**AIM OF THE EXERCISE**
Taking only the lines of the data below from the line with "Privacy policy (531, 1298)" to the line with "Vintage Italian Painting", ends included, write them out exactly and without pictures.

**DATASET CONTENT**

:::

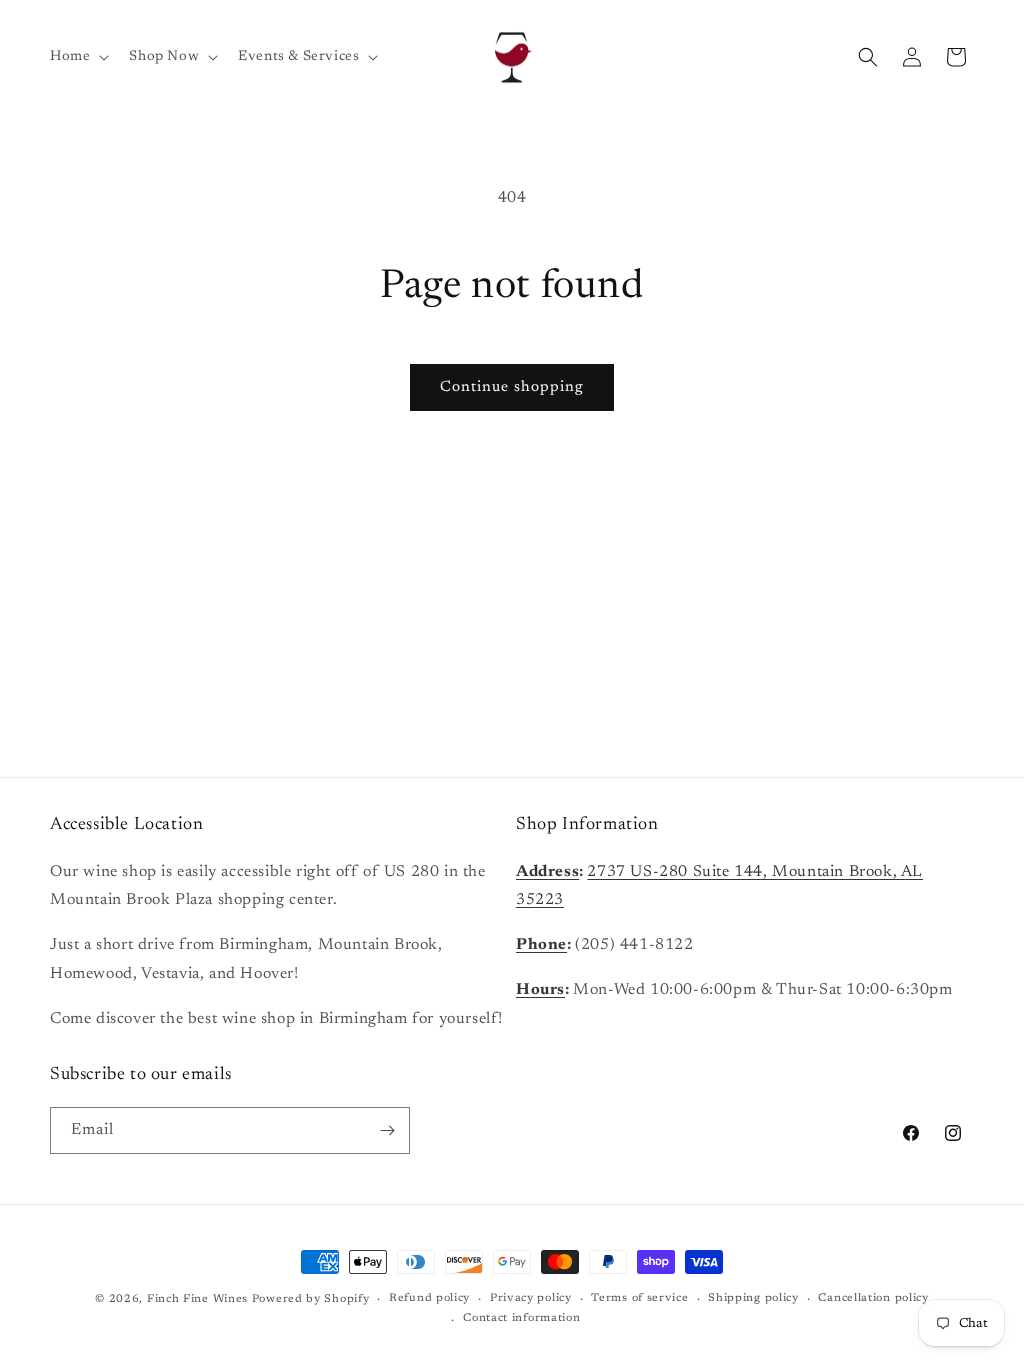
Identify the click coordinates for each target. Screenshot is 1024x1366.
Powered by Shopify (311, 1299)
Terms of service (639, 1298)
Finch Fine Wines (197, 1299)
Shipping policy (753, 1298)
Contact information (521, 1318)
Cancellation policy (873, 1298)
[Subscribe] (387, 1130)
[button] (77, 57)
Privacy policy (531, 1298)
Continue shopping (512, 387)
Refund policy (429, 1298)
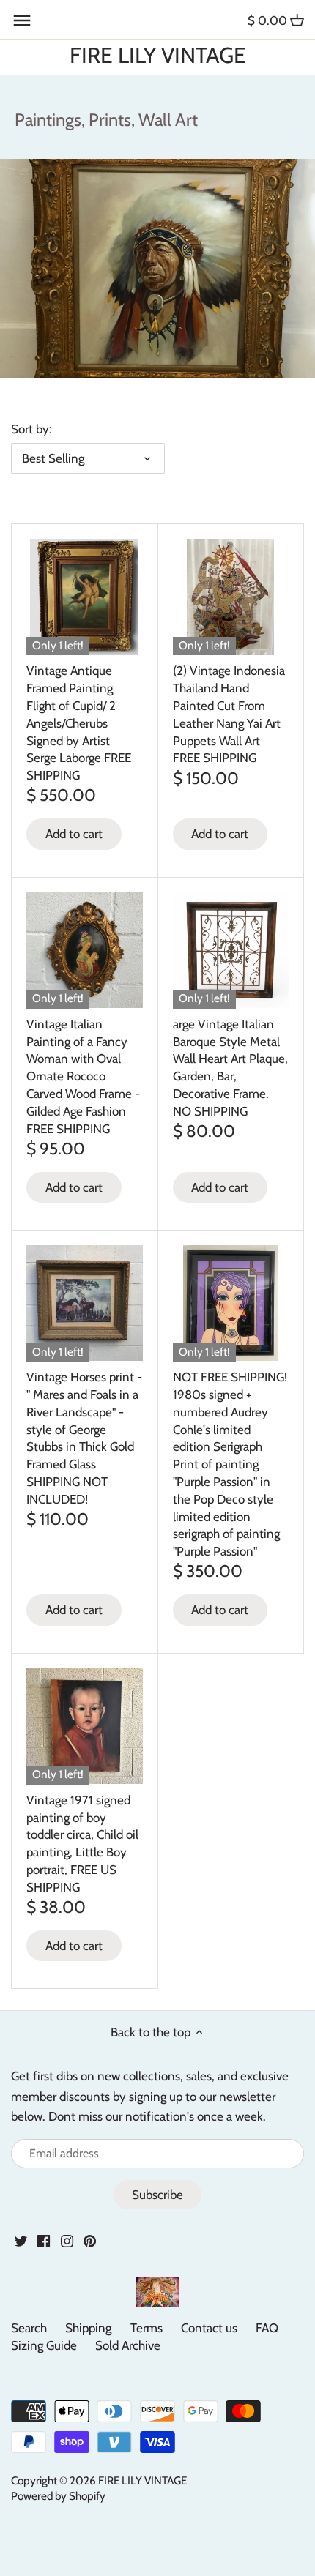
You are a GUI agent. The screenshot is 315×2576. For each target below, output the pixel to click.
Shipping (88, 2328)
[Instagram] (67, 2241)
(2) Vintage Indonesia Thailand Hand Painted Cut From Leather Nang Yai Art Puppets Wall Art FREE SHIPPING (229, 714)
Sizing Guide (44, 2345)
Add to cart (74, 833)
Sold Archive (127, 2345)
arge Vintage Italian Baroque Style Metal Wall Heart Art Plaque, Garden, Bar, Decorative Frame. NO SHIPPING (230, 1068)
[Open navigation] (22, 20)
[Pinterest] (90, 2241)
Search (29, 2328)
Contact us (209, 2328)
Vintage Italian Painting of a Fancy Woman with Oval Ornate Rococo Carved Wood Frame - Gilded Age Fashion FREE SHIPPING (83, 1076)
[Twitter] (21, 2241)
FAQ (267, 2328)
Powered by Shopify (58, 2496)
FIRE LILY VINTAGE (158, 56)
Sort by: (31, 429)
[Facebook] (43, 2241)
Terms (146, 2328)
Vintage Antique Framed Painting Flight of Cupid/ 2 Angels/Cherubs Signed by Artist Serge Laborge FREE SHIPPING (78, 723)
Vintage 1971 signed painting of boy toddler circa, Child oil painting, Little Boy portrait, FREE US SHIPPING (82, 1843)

:::

**TASK RESPONSE**
Privacy policy (531, 1298)
Continue shopping (512, 387)
Refund policy (429, 1298)
You are a GUI agent. The screenshot is 315×2576. For each target below, output the pixel to click.
Shipping (88, 2328)
[Instagram] (67, 2241)
(2) Vintage Indonesia Thailand Hand Painted Cut From Leather Nang Yai Art Puppets Wall Art FREE SHIPPING (229, 714)
Sizing Guide (44, 2345)
Add to cart (74, 833)
Sold Archive (127, 2345)
arge Vintage Italian Baroque Style Metal Wall Heart Art Plaque, Garden, Bar, Decorative Frame. NO SHIPPING (230, 1068)
[Open navigation] (22, 20)
[Pinterest] (90, 2241)
Search (29, 2328)
Contact us (209, 2328)
Vintage Italian Painting of a Fancy Woman with Oval Ornate Rococo Carved Wood Frame - Gilded Age Fashion FREE SHIPPING (83, 1076)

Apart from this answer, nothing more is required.